November 25, 2024
Column

Children’s museum to receive auction proceeds

My dear friend Susan Carlisle is so excited about Sitting Pretty, a fund-raiser for the Maine Discovery Museum, that she can hardly contain herself.

She keeps using the word “cool” to describe it, a word she doesn’t use often.

Sitting Pretty consists of 65 one-of-a-kind, artist-decorated children’s rocking chairs that will be auctioned off during a gala dinner-auction Saturday, Nov. 15, at Norumbega Hall in Bangor.

I’m happy to report our talented Bangor Daily News colleague Sharon Kiley Mack has painted one of the chairs.

You may remember seeing some of the chairs displayed in Bangor business windows during the National Folk Festival, but if you missed them in August, take a look around next time you’re in town because they’re back in the windows.

You are cordially invited to participate in this event and perhaps you’ll be fortunate enough to acquire one of the chairs as a holiday gift for your favorite little one.

For ticket information, call the museum at 262-7200, or visit www.mainediscoverymuseum.org.

Maine Discovery Museum, the largest interactive children’s museum north of Boston, is located in the former Freese’s Building at 74 Main St. in Bangor.

If you have not taken your children there, you should.

I promise they will have a wonderful time, and so will you.

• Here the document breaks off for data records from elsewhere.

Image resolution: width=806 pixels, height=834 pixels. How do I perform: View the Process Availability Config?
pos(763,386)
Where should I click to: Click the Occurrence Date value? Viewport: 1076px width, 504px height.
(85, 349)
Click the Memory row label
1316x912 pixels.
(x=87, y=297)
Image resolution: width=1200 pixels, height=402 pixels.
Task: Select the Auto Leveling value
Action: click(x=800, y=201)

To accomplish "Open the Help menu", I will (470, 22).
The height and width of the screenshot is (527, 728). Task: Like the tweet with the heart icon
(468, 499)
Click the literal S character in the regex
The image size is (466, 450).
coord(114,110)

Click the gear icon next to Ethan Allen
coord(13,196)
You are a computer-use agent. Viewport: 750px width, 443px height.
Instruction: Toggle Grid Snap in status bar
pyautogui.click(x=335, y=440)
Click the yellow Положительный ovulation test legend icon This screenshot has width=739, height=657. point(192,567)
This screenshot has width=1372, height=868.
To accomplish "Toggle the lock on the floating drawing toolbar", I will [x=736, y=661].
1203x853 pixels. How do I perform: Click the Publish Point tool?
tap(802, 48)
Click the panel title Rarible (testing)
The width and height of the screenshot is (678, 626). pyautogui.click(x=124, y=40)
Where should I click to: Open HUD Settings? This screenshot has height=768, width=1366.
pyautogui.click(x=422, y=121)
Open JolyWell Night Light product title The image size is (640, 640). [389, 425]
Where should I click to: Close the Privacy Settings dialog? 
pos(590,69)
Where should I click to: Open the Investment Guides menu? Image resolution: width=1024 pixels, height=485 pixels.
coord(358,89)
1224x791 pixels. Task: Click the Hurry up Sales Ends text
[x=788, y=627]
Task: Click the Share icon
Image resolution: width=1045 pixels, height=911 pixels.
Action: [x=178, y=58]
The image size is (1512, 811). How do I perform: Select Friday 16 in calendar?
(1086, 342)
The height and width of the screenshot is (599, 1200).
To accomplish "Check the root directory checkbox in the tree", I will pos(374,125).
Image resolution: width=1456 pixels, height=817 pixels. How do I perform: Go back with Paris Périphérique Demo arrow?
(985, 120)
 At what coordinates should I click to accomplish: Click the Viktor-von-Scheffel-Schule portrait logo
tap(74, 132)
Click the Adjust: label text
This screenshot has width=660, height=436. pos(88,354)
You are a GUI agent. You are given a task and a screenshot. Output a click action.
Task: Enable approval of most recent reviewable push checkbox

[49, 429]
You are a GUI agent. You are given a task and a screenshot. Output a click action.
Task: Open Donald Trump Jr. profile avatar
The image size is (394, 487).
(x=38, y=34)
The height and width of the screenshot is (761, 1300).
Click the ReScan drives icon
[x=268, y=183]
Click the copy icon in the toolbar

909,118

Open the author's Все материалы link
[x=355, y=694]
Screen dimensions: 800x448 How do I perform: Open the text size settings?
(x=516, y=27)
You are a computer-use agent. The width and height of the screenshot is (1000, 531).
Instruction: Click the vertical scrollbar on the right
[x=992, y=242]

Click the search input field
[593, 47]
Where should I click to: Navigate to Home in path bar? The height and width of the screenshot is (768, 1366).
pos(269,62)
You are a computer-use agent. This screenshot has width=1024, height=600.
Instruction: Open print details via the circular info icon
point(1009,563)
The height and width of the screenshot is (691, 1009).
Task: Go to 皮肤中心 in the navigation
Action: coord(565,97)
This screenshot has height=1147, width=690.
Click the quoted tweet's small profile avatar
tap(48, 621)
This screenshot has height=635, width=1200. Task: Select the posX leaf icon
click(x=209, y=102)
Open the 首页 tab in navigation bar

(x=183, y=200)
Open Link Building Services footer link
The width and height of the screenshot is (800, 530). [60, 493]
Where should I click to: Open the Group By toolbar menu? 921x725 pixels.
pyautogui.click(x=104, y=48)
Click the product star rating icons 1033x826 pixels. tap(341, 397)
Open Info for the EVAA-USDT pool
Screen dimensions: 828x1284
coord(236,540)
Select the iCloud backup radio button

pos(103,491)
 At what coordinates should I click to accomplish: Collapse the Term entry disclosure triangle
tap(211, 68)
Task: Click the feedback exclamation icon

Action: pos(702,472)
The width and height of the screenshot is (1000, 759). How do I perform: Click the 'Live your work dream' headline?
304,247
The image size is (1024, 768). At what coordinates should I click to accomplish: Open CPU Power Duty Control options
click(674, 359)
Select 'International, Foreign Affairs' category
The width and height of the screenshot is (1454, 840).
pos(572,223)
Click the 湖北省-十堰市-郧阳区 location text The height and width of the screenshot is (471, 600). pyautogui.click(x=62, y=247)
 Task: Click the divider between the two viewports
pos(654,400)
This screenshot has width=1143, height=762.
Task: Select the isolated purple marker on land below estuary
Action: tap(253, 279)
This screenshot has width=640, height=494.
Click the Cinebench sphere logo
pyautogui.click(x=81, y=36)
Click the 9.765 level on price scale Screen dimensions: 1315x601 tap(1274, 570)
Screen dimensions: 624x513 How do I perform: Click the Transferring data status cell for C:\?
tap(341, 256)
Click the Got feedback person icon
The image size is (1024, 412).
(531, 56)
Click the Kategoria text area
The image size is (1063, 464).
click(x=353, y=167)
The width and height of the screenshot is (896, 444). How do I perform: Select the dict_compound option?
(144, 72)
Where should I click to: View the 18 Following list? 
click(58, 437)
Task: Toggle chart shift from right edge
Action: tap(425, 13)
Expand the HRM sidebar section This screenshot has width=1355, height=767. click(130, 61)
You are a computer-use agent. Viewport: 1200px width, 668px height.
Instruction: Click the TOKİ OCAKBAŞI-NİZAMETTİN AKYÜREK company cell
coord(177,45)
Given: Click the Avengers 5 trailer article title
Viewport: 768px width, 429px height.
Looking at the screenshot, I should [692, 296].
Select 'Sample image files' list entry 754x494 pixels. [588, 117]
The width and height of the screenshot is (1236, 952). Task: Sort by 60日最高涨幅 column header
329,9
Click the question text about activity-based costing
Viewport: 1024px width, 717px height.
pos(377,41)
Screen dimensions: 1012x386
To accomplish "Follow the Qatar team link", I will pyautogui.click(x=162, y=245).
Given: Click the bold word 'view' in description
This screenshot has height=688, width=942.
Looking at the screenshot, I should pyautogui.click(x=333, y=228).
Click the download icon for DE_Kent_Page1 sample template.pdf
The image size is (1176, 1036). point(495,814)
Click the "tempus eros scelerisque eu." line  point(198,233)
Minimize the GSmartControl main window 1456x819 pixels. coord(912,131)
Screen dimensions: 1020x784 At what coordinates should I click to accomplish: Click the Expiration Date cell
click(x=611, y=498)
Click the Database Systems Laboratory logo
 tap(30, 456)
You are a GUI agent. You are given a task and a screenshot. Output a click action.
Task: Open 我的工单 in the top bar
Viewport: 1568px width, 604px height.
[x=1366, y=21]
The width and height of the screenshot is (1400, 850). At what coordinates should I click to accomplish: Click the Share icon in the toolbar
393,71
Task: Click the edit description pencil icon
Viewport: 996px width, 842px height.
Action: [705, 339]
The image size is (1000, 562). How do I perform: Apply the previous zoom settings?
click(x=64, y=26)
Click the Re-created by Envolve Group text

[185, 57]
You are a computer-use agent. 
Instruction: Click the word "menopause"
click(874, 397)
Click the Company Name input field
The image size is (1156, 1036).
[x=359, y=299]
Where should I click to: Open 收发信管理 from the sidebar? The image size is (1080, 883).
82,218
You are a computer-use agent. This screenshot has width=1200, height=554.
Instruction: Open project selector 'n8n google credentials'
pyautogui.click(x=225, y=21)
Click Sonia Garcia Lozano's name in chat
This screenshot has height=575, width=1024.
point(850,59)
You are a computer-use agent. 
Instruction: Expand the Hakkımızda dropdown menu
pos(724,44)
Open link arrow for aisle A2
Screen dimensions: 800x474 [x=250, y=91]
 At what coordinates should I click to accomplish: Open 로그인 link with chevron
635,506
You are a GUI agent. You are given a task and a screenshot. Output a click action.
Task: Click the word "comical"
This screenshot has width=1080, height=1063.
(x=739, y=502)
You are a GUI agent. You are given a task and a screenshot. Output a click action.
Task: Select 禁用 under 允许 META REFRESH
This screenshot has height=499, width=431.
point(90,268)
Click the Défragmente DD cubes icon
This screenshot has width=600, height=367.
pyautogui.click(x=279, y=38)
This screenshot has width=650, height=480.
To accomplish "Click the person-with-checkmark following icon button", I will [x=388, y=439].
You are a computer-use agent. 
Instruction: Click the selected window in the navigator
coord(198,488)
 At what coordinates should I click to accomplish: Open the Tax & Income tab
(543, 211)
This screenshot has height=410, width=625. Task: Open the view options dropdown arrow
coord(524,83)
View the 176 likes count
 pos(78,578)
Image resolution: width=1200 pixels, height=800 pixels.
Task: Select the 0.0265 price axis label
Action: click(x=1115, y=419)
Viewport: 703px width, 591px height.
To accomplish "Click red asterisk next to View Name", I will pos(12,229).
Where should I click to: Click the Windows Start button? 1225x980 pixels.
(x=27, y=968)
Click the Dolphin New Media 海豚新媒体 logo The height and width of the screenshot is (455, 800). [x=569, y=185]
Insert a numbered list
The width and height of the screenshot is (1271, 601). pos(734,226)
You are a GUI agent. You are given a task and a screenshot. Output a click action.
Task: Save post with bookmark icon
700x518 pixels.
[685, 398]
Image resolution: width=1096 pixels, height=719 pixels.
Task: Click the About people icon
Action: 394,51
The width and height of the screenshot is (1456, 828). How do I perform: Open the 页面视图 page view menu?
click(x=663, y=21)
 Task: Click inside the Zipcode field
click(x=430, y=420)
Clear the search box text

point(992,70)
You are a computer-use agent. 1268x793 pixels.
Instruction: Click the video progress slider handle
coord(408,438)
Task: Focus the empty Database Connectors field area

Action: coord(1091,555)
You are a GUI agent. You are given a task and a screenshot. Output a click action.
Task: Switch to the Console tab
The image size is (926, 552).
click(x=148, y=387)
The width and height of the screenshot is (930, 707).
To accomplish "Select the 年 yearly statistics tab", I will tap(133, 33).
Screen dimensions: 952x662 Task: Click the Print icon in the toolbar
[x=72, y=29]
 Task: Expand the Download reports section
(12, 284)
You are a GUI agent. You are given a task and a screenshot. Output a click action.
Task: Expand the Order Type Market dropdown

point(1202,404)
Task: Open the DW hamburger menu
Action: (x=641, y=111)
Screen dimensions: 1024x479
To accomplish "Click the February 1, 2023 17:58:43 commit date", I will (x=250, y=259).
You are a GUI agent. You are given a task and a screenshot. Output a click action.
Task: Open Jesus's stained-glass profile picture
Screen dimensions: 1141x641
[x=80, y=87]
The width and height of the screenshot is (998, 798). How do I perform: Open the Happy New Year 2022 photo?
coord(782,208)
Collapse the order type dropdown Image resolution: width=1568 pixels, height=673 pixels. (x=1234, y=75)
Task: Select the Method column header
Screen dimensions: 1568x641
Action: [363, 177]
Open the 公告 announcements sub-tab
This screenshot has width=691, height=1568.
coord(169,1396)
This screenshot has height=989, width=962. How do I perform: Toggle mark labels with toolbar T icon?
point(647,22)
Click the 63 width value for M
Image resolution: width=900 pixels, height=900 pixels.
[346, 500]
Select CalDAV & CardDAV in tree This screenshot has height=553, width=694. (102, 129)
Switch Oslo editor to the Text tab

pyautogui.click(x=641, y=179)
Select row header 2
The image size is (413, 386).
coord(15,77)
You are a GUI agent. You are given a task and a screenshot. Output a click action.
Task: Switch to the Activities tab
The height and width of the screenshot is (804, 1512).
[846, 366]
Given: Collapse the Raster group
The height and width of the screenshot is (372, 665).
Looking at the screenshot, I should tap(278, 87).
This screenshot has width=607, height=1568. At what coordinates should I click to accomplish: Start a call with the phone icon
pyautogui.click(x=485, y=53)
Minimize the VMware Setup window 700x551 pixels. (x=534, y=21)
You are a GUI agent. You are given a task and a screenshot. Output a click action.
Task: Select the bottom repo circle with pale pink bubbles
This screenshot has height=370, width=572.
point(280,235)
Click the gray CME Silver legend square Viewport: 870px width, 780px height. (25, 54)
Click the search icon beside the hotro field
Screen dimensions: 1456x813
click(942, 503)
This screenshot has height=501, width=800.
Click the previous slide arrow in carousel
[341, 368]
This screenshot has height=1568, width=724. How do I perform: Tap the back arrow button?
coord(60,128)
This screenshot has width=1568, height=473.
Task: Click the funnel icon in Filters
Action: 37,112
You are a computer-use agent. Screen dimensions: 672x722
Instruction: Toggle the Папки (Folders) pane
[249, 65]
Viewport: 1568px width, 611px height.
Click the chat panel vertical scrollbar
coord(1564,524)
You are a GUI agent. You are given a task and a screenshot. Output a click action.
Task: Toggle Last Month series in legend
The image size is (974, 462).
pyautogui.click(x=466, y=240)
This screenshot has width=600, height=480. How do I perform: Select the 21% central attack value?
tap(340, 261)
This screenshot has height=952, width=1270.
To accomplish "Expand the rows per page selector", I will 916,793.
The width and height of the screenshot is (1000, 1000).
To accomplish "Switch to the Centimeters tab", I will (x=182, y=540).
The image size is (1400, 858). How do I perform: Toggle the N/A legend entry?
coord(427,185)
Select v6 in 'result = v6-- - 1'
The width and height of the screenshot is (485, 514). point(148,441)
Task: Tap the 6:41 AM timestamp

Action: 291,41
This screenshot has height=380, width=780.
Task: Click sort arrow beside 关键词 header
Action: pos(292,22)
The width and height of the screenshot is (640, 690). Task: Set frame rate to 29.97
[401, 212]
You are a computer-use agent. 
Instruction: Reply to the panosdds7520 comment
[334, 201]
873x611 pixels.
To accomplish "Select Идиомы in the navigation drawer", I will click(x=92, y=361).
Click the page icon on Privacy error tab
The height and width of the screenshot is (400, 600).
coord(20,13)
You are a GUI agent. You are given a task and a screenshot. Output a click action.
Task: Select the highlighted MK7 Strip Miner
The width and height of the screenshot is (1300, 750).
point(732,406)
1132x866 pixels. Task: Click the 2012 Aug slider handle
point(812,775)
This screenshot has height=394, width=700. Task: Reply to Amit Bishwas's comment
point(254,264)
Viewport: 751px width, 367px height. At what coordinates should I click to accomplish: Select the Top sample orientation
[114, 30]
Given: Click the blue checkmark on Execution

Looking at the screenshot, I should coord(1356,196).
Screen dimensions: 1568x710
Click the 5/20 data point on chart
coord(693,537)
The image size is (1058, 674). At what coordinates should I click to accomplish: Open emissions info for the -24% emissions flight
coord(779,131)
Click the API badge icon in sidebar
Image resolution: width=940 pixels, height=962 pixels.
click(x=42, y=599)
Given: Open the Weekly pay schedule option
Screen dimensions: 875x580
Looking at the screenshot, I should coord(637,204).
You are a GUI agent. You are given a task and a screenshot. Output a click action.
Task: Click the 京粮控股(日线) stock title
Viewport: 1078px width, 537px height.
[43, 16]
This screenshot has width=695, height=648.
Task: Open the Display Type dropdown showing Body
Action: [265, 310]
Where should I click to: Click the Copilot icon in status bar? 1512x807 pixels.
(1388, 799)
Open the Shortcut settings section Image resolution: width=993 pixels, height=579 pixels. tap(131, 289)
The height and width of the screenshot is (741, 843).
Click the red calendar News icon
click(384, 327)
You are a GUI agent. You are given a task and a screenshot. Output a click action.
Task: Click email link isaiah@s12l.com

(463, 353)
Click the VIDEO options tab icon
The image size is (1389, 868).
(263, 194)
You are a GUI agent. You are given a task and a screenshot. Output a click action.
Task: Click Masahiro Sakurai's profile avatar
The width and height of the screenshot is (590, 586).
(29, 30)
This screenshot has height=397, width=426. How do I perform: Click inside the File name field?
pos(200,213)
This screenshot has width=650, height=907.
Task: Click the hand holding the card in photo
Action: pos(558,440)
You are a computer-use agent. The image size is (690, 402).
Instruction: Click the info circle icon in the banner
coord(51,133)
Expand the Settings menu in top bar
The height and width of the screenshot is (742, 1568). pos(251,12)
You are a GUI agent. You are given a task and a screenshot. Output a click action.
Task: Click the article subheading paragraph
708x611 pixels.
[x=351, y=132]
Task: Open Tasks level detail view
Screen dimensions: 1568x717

On behalf of the Bangor Area Homeless Shelter and all it assists, program manager Michael Andrick extends sincere thanks to the Beth El High Holiday Hunger Project, which recently made the largest food donation of the year.

“With your support, we are able to feed 1,320 households here” in Greater Bangor, as well as use the food as a resource for the shelter’s meal providers.

Andrick described this project as “an example of selflessness in the spirit of giving to those in need.”

Residents such as those in Congregation Beth El help others “rekindle hope, bring back a zest for living, inspire plans for the future and restore self-respect and pride,” Andrick wrote.

And he noted when those volunteers visited the shelter, he could see the qualities of “courtesy, human companionship and charity.”

For everyone at the shelter, Andrick thanks members of the Beth El High Holiday Hunger Project for your hospitality and help in feeding the hungry.

Brenda Hall of Mount Desert Island Hospital in Bar Harbor reminds readers of two events.

First is the MDI Hospital Auxiliary Books Are Fun Fair 10 a.m.-4 p.m. Monday, Nov. 3, in the old lobby entrance on the hospital’s first floor.

Children’s books, cookbooks, educational and sports books, as well as stationary, photo albums, toys, videos, music and more will be offered by Books Are Fun, a Reader’s Digest company. A portion of the proceeds will benefit the auxiliary.

The hospital and Bar Harbor Chamber of Commerce invite you to celebrate the opening of the hospital’s new Orthopedics Clinic 5-6:30 p.m. Tuesday, Nov. 4, in the hospital’s basement level.

Hall urges you to vote and then “stop by and check out our newest addition”

Some great news from Pat Hamor, chairwoman of the Acadia Area ATV’ers sixth annual charity ride to benefit KISS 94.5’s Christmas is for Kids program.

Held mid-September in Beddington, the ride included 53 ATVs and 67 riders covering 110 miles.

On Sunday, 152 ATVs with 200 riders rode 50 miles from the Airline Snack Bar to Deer Lake, where they enjoyed a cookout thanks to the generosity of many local businesses, she noted.

The ride raised $2,375. Including money already received, the current total is $4,685. “This program will help many needy children have a merry Christmas this year,” she wrote.

Hamor extends her thanks to co-chairwoman Beverly Sargent, committee members, volunteers, business contributors and everyone who helped make this fund-raiser a success.

You can receive 10 free trees by joining The National Arbor Day Foundation by Friday, Oct. 31.

Your $10 contribution, mailed to Autumn Classic Trees, National Arbor Day Foundation, 100 Arbor Ave., Nebraska City, NE 68410, provides you two sugar maples, two red maples and one scarlet oak, sweetgum, red oak, silver maple, white dogwood and Washington hawthorn.